- [About this task]:
In the records that follow, skip the pictures and print everything else exactly.

- [Input]:
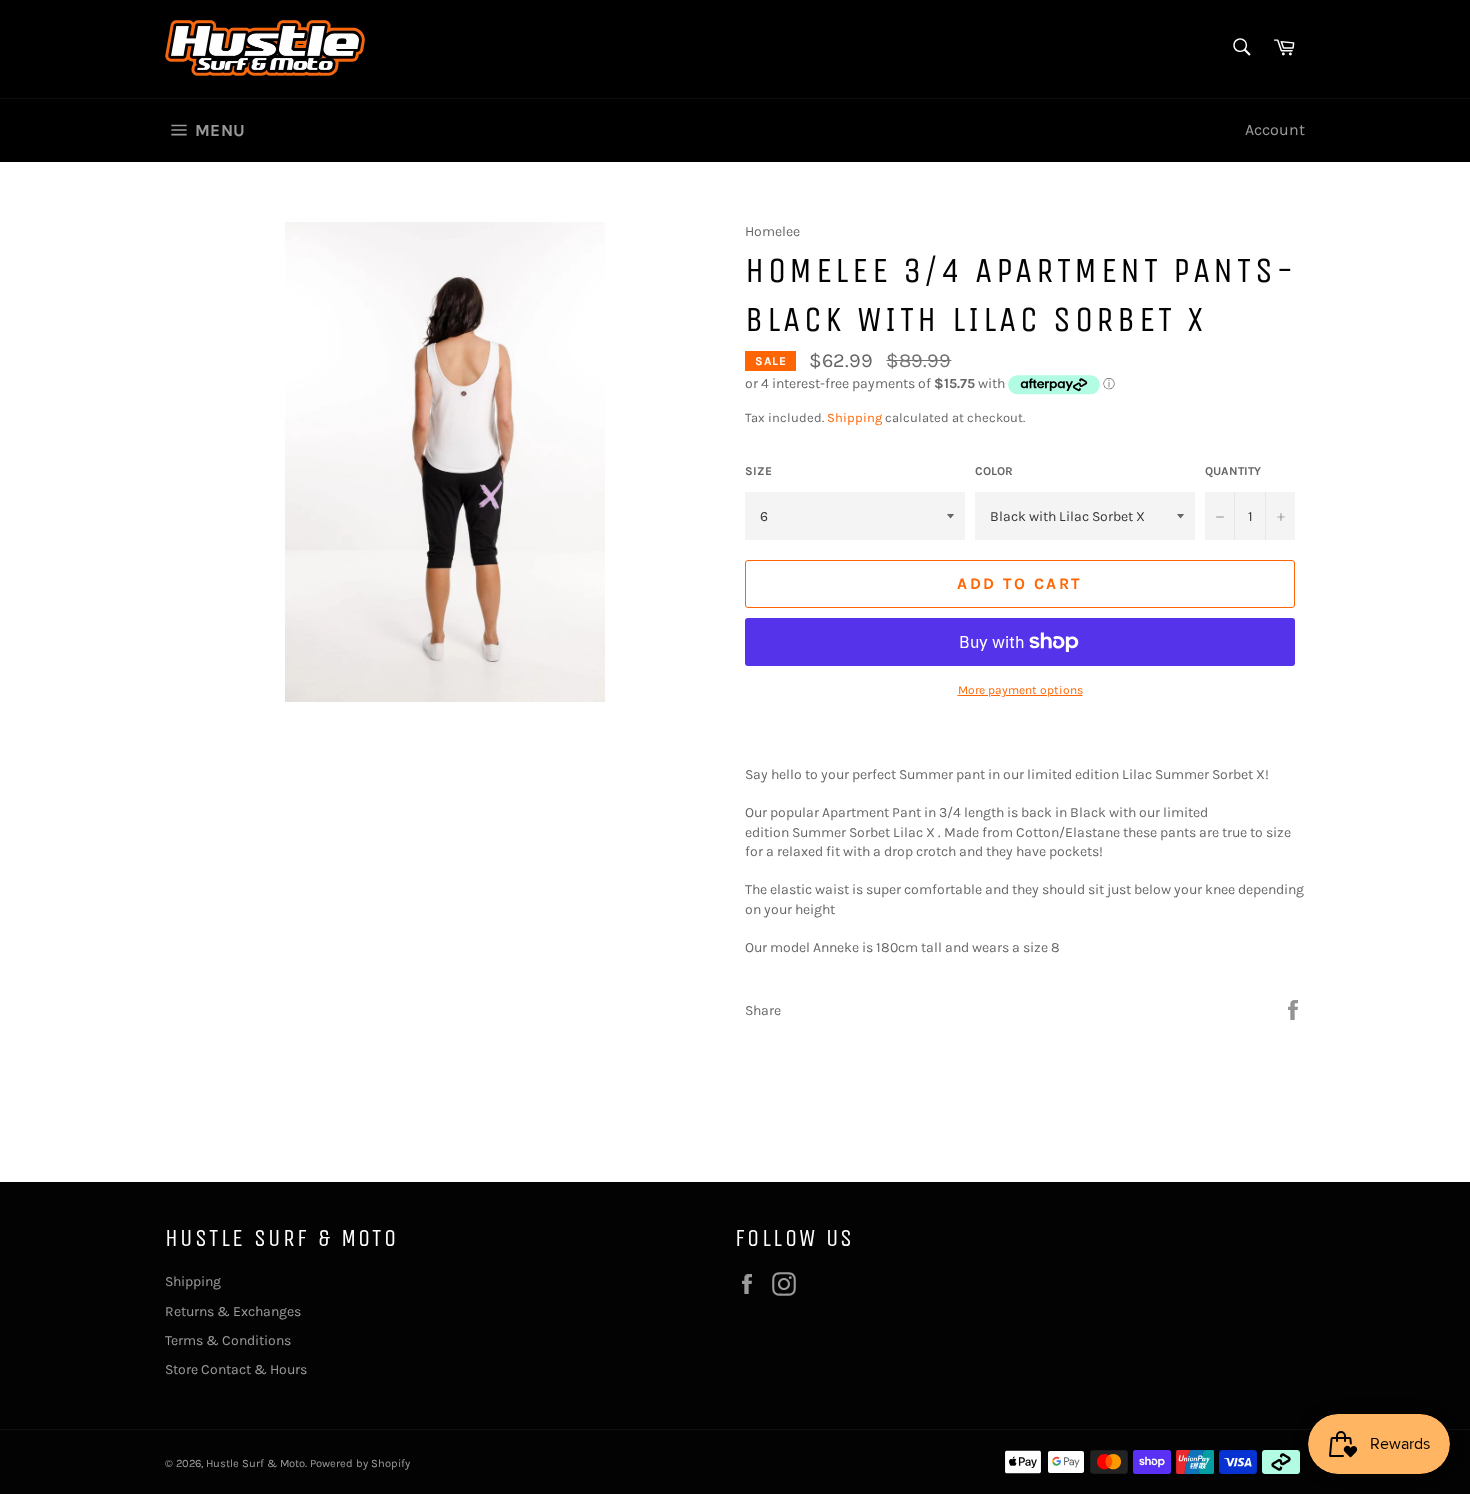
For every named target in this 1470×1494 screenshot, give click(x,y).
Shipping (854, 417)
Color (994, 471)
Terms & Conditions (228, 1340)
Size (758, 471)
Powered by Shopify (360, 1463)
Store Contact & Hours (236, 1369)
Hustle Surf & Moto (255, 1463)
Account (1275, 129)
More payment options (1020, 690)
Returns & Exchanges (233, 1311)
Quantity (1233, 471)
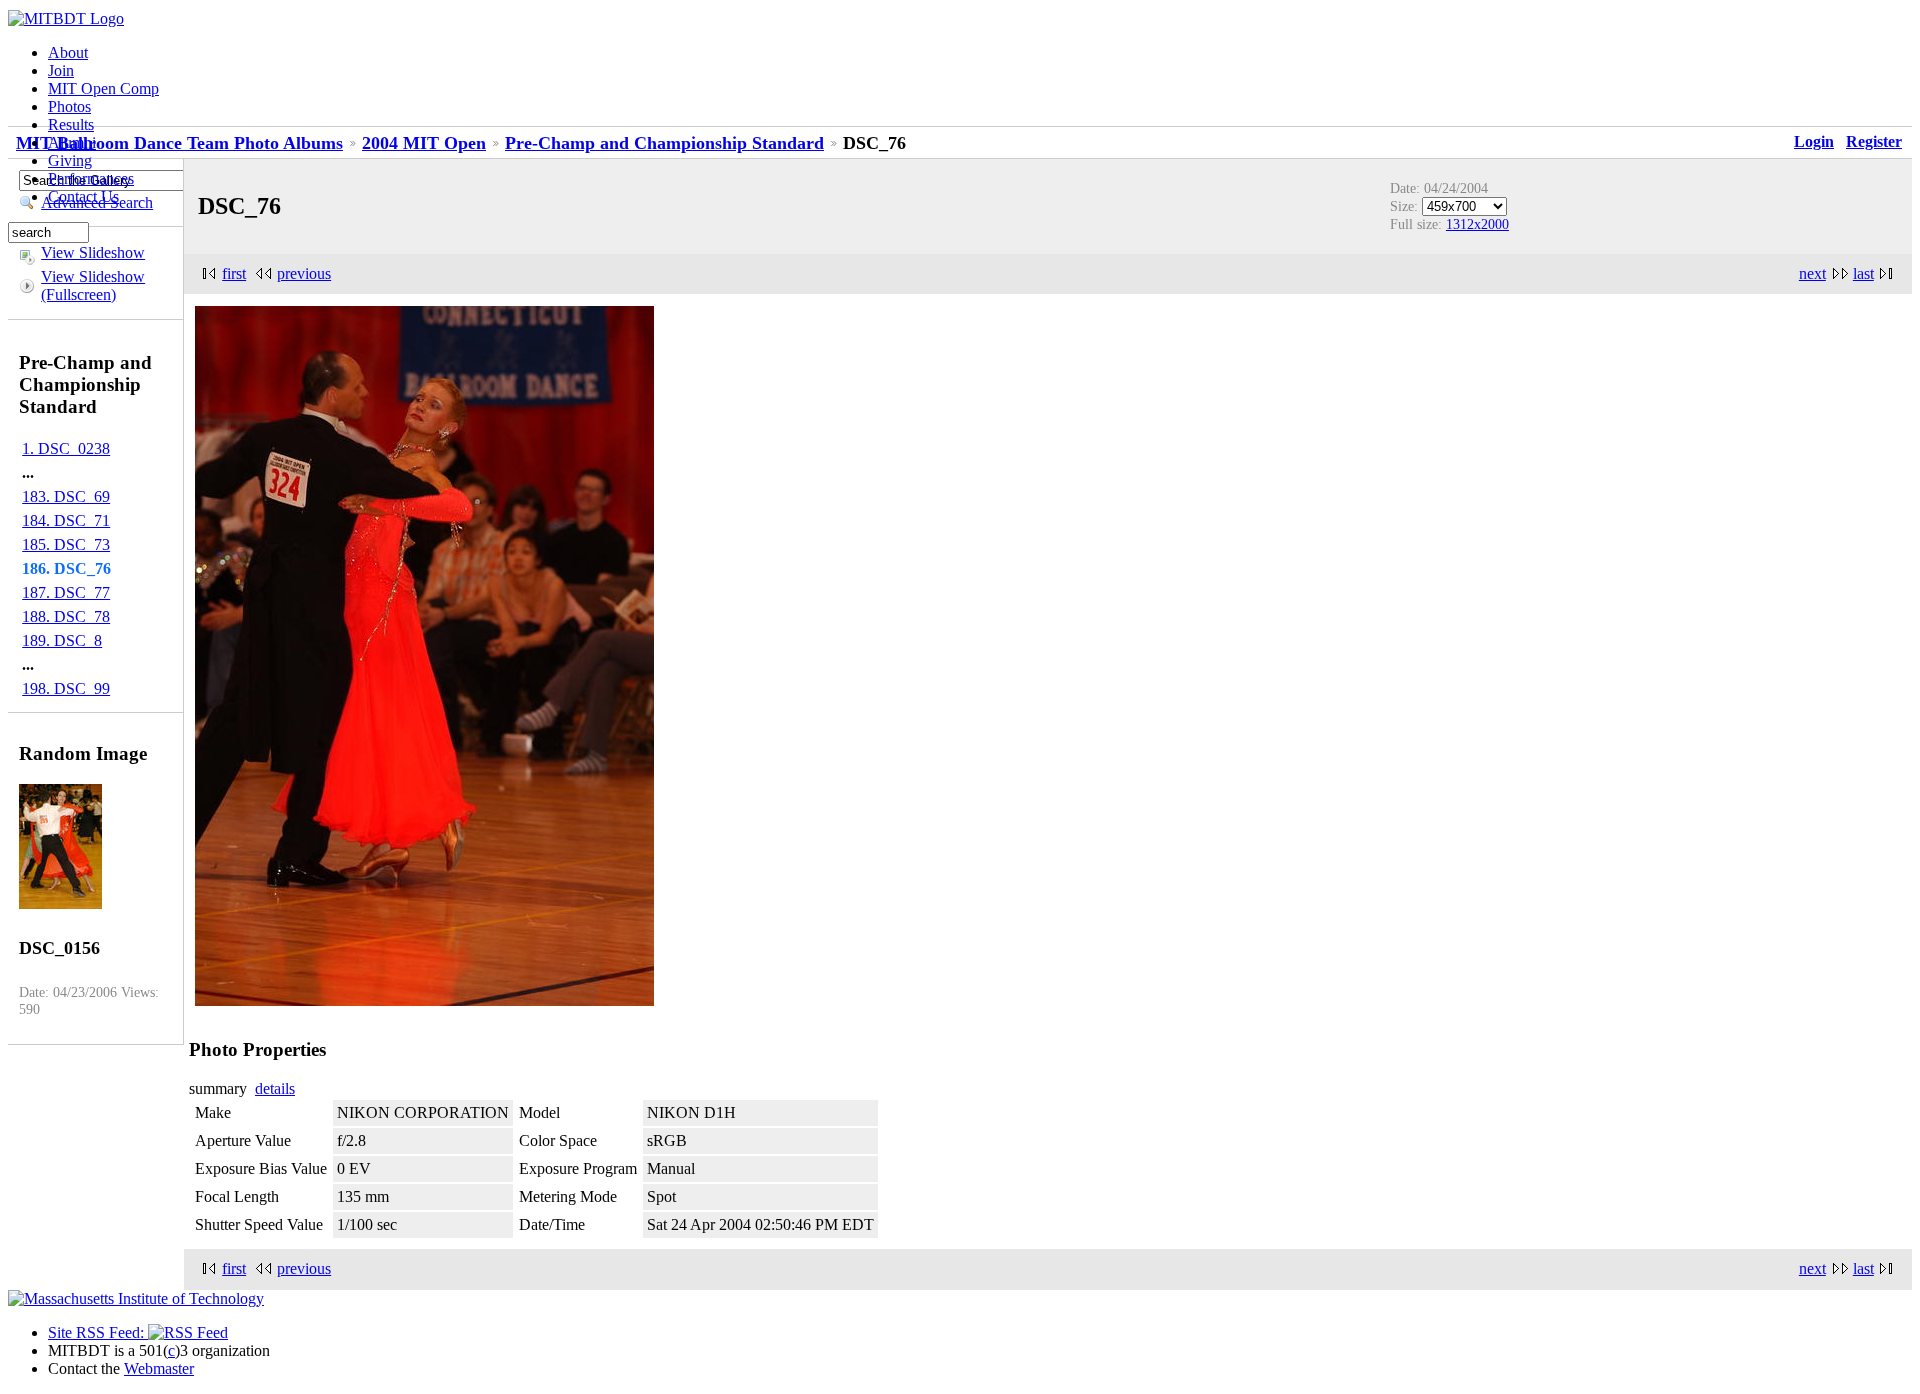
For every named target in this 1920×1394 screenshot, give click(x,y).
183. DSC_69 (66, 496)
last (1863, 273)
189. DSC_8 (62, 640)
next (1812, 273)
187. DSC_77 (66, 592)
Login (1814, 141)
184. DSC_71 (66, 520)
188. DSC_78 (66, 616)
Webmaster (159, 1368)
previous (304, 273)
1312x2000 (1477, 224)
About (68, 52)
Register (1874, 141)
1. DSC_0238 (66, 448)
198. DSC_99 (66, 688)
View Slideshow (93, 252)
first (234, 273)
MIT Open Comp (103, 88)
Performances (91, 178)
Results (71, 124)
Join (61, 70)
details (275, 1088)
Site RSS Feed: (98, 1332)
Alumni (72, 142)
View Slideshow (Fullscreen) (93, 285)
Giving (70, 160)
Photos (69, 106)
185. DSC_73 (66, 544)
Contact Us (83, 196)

- [Your response]:
For every named target in this 1470×1494 screenshot, give click(x,y).
Shipping (854, 417)
Color (994, 471)
Terms & Conditions (228, 1340)
Size (758, 471)
Powered by Shopify (360, 1463)
Store Contact & Hours (236, 1369)
Hustle Surf & Moto (255, 1463)
Account (1275, 129)
More payment options (1020, 690)
Returns & Exchanges (233, 1311)
Quantity (1233, 471)
For every named target in this 1920×1394 screenshot, give click(x,y).
183. DSC_69 (66, 496)
last (1863, 273)
189. DSC_8 (62, 640)
next (1812, 273)
187. DSC_77 (66, 592)
Login (1814, 141)
184. DSC_71 (66, 520)
188. DSC_78 (66, 616)
Webmaster (159, 1368)
previous (304, 273)
1312x2000 (1477, 224)
About (68, 52)
Register (1874, 141)
1. DSC_0238 (66, 448)
198. DSC_99 (66, 688)
View Slideshow (93, 252)
first (234, 273)
MIT Open Comp (103, 88)
Performances (91, 178)
Results (71, 124)
Join (61, 70)
details (275, 1088)
Site RSS Feed: (98, 1332)
Alumni (72, 142)
View Slideshow (Fullscreen) (93, 285)
Giving (70, 160)
Photos (69, 106)
185. DSC_73 (66, 544)
Contact Us (83, 196)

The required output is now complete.